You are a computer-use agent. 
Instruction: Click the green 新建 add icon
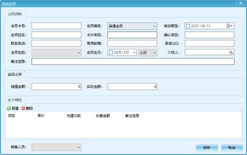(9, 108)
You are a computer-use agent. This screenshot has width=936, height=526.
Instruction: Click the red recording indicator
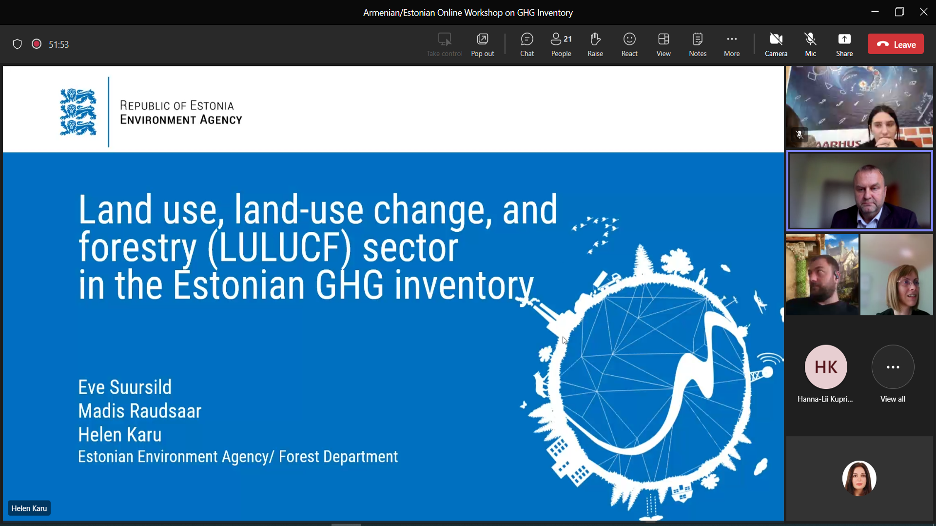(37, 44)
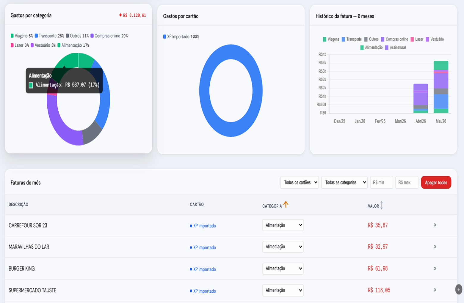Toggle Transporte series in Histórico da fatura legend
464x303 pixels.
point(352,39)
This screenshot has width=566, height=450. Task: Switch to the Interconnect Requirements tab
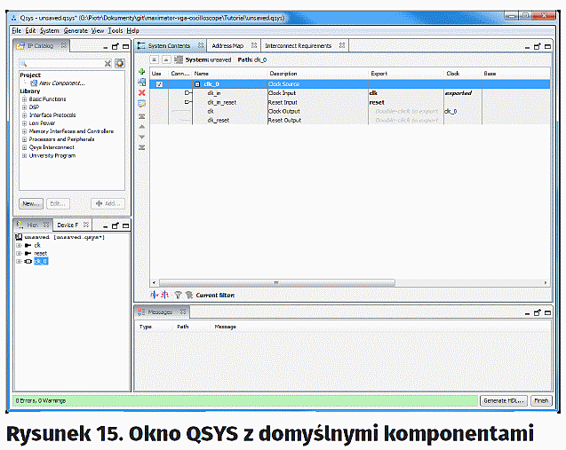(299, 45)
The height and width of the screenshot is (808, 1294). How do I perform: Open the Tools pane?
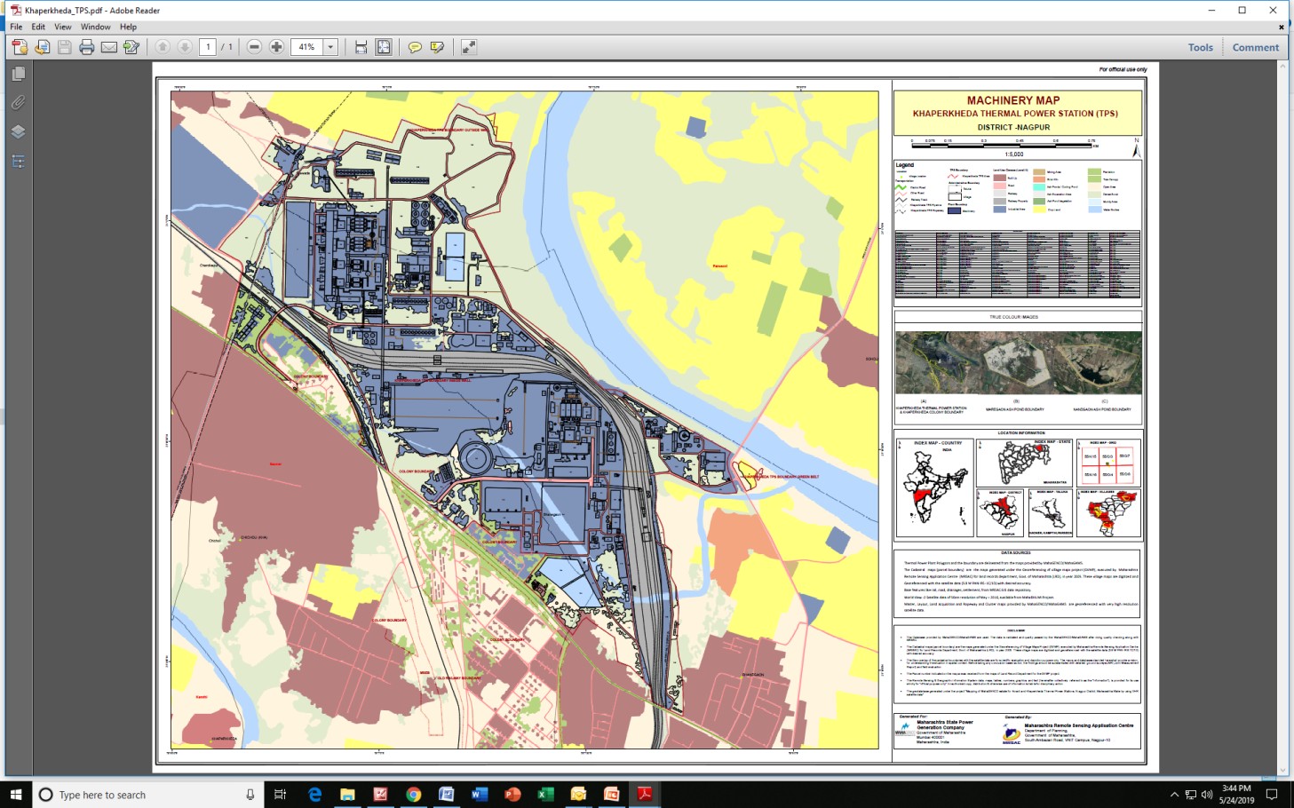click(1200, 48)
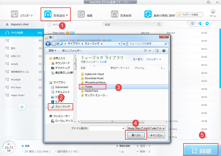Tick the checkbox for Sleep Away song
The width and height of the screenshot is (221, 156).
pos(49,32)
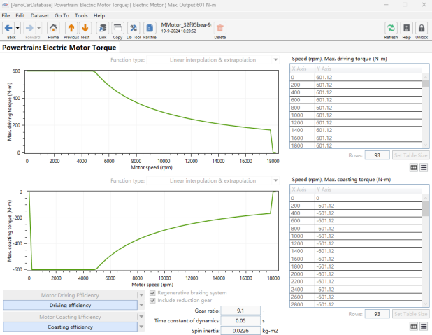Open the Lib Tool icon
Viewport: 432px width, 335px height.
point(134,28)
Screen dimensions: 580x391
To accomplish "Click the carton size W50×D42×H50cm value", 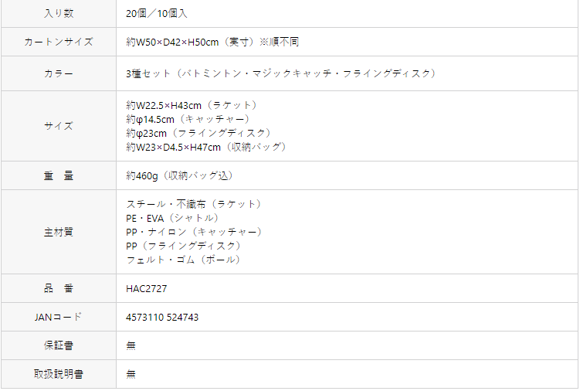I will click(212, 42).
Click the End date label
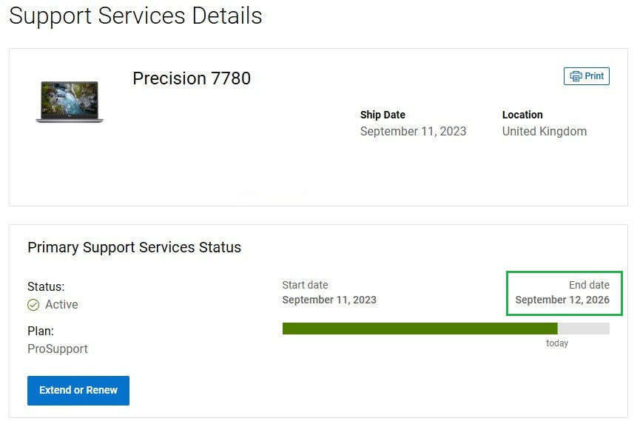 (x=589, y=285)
...
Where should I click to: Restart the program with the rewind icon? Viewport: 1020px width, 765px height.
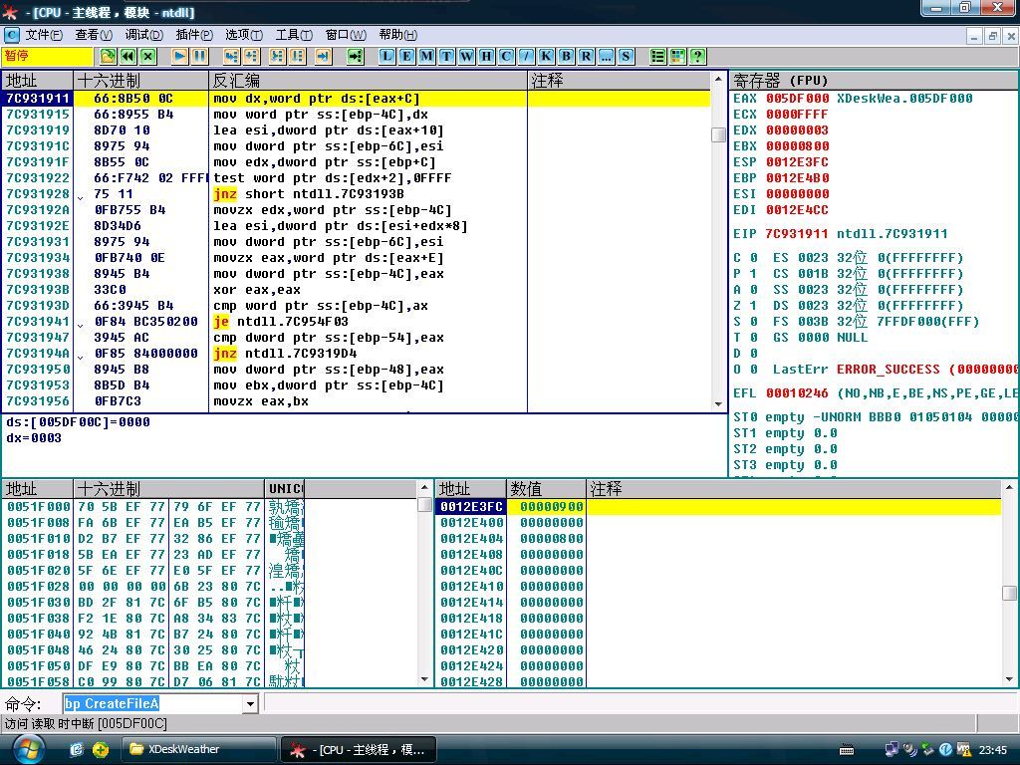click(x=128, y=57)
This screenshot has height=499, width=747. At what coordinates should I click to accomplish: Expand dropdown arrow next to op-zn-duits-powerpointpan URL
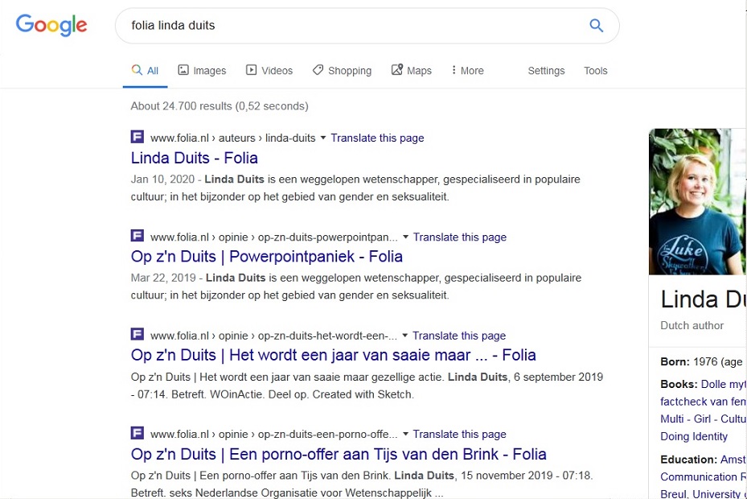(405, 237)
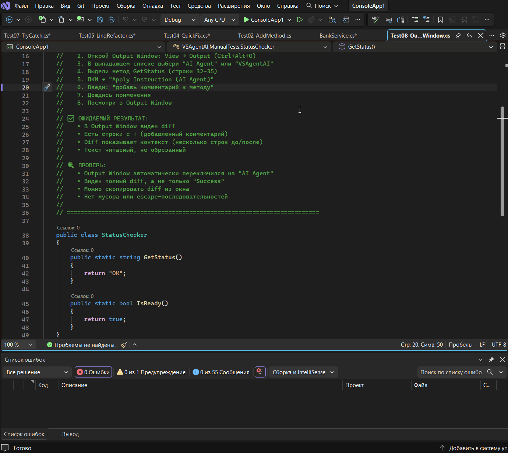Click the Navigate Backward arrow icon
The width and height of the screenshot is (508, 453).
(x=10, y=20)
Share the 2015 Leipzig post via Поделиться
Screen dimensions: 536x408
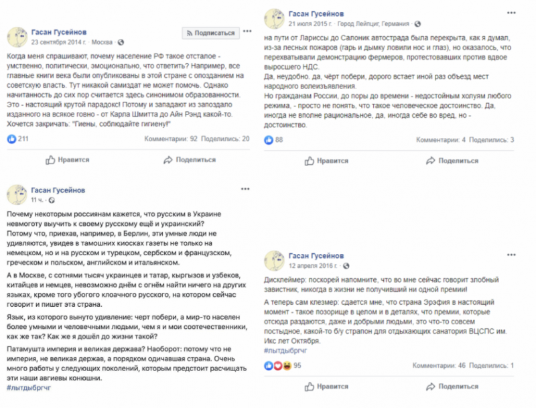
--
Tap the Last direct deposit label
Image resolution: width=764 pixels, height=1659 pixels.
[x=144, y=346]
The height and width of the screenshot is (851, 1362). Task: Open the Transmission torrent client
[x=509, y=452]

:: PROBLEM TO WORK ON ::
Copy out the lines of the records above in which the string "agent" appears.

:: RESPONSE AREA ::
You are a computer-use agent. 
You are a computer-use agent. This screenshot has width=936, height=526.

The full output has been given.